**Data section**

|---|

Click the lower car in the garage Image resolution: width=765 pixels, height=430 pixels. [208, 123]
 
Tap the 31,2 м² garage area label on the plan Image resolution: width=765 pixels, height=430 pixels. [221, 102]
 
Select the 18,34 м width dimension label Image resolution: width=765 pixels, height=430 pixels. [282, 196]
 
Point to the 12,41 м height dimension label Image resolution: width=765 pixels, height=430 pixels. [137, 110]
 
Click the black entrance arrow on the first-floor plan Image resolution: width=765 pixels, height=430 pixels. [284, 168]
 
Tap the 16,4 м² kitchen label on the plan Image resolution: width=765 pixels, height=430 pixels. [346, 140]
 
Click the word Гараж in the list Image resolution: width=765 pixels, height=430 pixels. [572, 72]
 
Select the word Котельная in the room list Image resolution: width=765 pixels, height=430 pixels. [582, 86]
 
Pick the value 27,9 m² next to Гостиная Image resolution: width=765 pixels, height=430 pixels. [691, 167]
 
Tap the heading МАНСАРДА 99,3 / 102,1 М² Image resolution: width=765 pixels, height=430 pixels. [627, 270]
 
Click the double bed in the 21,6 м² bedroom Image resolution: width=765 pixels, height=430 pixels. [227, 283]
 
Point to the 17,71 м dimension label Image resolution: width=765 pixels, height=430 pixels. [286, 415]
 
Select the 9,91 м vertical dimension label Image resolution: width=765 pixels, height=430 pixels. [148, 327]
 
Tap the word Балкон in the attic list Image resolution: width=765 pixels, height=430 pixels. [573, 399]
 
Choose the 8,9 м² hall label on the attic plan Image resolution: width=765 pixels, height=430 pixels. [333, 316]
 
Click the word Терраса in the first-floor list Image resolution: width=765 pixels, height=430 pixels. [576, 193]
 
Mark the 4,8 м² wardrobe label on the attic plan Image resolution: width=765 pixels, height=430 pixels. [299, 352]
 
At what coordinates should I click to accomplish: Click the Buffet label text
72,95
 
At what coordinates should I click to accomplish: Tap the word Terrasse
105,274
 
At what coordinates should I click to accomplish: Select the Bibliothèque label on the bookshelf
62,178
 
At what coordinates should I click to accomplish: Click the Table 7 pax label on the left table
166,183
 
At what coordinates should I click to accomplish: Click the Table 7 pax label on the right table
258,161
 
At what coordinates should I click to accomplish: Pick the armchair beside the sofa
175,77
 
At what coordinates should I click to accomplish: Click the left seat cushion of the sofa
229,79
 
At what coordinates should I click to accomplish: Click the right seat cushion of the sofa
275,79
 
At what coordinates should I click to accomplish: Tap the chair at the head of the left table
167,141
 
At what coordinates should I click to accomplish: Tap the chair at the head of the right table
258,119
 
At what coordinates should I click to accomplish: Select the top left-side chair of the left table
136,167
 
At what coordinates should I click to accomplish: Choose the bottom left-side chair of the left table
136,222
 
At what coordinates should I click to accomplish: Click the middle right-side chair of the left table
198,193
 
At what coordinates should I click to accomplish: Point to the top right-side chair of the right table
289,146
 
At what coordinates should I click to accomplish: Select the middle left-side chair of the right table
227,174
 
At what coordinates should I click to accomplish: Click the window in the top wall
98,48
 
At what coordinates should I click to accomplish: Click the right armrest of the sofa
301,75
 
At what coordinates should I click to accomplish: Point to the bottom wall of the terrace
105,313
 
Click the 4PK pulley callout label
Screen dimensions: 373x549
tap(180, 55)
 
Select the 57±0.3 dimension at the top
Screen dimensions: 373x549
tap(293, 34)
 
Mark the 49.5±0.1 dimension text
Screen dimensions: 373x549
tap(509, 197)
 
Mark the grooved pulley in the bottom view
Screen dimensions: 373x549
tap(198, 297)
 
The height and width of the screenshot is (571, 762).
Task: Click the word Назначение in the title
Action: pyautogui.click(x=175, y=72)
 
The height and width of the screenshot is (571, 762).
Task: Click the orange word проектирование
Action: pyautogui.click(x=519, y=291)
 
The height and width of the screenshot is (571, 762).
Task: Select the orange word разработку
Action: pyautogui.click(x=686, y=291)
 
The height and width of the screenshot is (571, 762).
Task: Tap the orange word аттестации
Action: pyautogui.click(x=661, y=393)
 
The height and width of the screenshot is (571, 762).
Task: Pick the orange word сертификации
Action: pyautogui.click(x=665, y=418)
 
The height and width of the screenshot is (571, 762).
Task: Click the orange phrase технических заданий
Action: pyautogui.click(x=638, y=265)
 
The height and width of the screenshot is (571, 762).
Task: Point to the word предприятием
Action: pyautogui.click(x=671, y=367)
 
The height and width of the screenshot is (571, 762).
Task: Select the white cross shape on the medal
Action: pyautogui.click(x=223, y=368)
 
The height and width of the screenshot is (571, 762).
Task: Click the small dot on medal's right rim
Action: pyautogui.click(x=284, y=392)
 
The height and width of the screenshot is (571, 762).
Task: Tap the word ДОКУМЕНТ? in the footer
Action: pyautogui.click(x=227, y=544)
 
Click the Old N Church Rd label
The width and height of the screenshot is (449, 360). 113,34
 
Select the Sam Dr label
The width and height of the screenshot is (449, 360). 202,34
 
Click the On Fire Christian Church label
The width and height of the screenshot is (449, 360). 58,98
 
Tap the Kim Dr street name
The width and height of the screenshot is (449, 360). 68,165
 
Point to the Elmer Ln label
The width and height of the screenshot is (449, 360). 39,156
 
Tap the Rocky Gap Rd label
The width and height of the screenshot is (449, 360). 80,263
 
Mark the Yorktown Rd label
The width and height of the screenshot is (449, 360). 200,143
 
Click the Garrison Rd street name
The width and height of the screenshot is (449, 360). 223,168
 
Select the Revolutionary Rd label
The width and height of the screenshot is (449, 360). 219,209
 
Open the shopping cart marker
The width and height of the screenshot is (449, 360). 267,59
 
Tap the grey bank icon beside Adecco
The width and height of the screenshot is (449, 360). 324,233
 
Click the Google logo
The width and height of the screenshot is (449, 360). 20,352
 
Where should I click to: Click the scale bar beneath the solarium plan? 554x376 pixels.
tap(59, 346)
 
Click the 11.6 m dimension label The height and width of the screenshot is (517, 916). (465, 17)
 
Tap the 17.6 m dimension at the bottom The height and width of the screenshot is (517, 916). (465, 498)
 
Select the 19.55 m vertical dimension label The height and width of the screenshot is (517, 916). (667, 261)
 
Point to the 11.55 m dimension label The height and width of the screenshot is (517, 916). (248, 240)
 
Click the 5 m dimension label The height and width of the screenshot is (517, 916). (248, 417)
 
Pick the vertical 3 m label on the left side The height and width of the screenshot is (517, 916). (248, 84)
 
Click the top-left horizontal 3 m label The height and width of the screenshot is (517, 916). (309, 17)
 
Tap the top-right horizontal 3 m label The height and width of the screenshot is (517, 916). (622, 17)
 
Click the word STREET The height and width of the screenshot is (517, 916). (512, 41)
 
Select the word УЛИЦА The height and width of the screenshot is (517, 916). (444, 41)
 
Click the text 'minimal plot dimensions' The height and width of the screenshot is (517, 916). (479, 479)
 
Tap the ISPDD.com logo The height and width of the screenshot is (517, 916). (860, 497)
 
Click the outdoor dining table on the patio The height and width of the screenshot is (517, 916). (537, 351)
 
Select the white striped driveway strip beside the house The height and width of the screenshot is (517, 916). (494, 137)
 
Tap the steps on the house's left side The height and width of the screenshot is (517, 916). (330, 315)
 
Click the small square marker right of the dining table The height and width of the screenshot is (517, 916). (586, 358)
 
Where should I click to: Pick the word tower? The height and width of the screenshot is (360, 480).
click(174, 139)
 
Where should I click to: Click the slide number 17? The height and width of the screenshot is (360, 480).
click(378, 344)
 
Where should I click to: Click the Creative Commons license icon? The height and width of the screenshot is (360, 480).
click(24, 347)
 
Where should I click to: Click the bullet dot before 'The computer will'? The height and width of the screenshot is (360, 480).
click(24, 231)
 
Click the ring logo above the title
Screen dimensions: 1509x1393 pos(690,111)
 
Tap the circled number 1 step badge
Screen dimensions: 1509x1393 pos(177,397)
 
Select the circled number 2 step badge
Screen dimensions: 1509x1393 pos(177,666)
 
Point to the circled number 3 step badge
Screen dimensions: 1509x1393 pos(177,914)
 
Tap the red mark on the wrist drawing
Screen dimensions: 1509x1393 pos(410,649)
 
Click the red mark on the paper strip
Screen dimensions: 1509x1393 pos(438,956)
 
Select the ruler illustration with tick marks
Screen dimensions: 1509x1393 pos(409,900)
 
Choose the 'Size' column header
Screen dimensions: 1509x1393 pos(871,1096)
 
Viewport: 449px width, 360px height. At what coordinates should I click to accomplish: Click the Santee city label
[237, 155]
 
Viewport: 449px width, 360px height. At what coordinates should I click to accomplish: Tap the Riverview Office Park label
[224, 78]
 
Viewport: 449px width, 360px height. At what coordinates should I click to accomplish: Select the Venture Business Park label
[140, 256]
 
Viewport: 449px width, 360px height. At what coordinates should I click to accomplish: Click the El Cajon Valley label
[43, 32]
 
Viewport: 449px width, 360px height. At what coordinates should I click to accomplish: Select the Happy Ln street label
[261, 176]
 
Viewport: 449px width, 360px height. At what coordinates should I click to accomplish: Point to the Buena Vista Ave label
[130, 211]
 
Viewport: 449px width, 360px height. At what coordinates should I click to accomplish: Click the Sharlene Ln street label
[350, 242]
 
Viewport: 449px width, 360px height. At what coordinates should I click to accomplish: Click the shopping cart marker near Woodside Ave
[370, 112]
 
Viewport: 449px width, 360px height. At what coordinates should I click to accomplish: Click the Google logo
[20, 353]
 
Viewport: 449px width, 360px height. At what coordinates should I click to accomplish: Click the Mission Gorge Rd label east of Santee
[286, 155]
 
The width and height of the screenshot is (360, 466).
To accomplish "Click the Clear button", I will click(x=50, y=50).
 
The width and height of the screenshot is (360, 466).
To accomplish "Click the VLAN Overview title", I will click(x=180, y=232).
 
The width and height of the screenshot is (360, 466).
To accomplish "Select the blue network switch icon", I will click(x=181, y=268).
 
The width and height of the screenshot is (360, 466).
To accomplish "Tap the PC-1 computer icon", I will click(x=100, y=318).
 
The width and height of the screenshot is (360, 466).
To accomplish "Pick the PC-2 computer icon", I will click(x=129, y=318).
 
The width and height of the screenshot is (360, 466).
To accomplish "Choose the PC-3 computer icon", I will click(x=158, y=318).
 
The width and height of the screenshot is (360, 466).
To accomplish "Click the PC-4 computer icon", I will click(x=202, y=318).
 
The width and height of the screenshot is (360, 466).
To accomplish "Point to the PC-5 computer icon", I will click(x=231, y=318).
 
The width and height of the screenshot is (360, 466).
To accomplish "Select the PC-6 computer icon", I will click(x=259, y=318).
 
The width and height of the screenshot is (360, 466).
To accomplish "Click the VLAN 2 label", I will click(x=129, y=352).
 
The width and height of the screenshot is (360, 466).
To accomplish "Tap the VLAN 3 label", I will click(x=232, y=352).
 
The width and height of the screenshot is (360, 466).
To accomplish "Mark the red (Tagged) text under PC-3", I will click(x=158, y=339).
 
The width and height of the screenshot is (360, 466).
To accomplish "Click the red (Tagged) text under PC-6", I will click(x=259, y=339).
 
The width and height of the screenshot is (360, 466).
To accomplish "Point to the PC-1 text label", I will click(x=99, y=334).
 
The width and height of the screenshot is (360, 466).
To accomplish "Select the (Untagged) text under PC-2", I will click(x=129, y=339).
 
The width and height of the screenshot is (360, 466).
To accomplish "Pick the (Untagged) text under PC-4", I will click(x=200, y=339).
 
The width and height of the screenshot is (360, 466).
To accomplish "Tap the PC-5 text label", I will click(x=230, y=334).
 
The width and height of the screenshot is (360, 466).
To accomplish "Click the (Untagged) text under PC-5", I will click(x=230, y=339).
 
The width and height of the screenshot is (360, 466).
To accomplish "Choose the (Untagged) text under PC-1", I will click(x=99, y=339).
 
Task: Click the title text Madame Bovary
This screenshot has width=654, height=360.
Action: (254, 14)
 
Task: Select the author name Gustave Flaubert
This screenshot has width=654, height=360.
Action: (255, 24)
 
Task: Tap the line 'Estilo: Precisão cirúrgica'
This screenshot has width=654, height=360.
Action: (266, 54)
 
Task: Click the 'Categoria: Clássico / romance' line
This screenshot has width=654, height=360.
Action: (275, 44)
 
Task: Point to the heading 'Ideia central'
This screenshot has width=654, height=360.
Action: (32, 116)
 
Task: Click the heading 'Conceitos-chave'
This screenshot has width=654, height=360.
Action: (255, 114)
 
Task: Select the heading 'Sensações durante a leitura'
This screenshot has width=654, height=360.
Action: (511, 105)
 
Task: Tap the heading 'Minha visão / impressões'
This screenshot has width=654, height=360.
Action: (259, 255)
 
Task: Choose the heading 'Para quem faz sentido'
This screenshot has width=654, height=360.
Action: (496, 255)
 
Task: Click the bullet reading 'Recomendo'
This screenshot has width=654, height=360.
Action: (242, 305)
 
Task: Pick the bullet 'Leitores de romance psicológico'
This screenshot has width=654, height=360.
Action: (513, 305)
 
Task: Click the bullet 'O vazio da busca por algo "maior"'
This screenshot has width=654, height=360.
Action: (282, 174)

|---|

**Work instructions**
From the records above, keep only the lines that contain the string "VLAN", and copy each one in full. Match case exactly.

**Response to this exercise**
To accomplish "Click the VLAN Overview title", I will click(x=180, y=232).
To accomplish "Click the VLAN 2 label", I will click(x=129, y=352).
To accomplish "Tap the VLAN 3 label", I will click(x=232, y=352).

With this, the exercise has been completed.